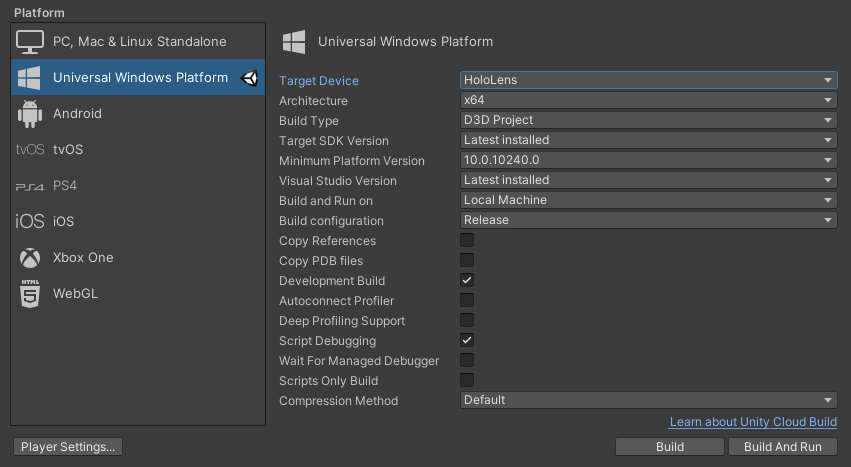Open the Player Settings button
The height and width of the screenshot is (467, 851).
(x=68, y=446)
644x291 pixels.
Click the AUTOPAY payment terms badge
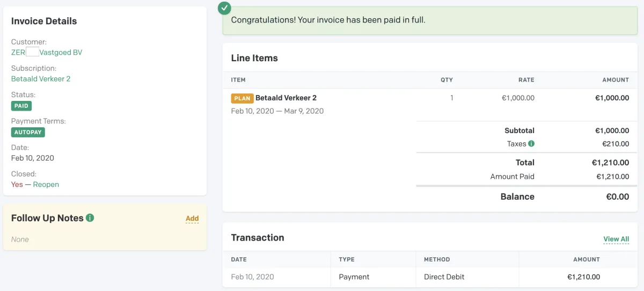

=====

_TASK TO CARRY OUT:_ From the line containing "644x291 pixels." through the final line of the records, write out each line exactly, and include no pictures.

_WORKED SOLUTION:_
644x291 pixels.
Click the AUTOPAY payment terms badge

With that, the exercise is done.